** Records shown follows **

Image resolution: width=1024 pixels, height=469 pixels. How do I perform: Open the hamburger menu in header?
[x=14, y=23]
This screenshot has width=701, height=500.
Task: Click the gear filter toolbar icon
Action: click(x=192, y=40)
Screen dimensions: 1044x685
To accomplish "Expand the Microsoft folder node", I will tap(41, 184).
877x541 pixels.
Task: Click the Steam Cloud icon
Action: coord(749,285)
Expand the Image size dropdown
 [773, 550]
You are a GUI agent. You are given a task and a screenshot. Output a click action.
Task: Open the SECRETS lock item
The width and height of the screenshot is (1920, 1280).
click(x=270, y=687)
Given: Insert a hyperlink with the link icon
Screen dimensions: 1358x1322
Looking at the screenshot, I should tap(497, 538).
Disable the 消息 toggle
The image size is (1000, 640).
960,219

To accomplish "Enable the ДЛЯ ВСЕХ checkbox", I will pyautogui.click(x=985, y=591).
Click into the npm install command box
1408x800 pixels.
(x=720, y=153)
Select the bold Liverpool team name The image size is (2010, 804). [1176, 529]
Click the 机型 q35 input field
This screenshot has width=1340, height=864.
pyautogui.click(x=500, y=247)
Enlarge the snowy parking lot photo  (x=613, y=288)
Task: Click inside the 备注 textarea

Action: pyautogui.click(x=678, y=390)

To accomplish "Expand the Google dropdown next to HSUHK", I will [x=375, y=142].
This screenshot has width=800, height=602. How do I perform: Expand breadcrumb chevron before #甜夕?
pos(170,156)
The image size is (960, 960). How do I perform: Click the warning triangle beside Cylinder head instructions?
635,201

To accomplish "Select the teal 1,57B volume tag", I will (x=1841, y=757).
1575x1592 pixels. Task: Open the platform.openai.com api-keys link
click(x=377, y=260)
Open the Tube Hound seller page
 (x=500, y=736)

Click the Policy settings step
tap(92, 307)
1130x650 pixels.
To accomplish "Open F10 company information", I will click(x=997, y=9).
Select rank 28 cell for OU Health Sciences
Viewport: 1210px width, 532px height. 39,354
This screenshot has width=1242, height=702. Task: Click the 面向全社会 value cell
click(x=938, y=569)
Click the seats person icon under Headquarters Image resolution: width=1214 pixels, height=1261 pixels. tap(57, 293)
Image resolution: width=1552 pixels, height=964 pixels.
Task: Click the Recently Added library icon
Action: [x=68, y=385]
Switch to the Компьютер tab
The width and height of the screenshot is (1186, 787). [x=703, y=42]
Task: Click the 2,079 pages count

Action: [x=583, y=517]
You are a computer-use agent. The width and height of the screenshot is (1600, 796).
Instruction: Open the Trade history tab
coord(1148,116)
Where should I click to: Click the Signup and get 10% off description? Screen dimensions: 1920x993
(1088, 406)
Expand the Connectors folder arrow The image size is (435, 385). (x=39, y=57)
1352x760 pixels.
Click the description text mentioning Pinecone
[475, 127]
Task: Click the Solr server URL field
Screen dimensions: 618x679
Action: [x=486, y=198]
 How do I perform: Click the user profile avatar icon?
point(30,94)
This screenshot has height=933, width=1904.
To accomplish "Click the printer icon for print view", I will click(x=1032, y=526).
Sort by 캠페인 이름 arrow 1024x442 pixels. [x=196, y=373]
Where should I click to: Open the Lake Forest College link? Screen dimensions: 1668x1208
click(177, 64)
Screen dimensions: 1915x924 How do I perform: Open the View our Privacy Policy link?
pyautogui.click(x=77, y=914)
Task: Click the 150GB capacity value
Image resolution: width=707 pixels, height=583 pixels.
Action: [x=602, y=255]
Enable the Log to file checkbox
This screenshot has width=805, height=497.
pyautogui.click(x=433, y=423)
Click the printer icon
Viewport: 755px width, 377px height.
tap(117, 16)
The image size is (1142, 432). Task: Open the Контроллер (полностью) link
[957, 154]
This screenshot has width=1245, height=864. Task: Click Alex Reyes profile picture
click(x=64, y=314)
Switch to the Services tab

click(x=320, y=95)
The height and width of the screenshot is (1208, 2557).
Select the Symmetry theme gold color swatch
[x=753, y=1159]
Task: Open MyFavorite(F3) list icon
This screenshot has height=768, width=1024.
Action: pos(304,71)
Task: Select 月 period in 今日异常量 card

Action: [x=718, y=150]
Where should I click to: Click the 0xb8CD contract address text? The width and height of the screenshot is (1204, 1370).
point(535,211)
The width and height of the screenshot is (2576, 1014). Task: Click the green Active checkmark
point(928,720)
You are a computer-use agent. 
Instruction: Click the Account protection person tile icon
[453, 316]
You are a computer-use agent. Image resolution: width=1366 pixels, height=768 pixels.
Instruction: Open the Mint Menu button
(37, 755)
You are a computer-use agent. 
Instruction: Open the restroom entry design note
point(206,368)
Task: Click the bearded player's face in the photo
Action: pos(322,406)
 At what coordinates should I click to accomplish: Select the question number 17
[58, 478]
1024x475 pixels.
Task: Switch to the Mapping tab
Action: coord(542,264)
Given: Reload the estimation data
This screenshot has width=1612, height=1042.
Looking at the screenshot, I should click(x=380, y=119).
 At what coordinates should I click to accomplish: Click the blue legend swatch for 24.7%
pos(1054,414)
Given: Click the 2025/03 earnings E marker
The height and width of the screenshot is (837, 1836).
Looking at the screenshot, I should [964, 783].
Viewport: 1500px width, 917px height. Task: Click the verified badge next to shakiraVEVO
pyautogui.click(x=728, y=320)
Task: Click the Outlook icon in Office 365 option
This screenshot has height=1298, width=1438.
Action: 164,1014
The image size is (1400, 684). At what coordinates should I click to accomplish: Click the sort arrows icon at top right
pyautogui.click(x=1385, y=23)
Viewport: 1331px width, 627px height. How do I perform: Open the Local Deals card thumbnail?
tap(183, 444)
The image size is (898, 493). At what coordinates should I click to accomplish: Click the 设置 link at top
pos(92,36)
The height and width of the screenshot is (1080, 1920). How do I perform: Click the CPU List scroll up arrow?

** End of Records shown **

In the data above, copy every line where the string "agent" appears.

Written solution:
You are a GUI agent. You are given a task and a screenshot. Output a click action.
You are a computer-use agent. The width and height of the screenshot is (1600, 796).
You are a computer-use agent. 
You are a computer-use agent. Image resolution: width=1366 pixels, height=768 pixels.
You are a computer-use agent. 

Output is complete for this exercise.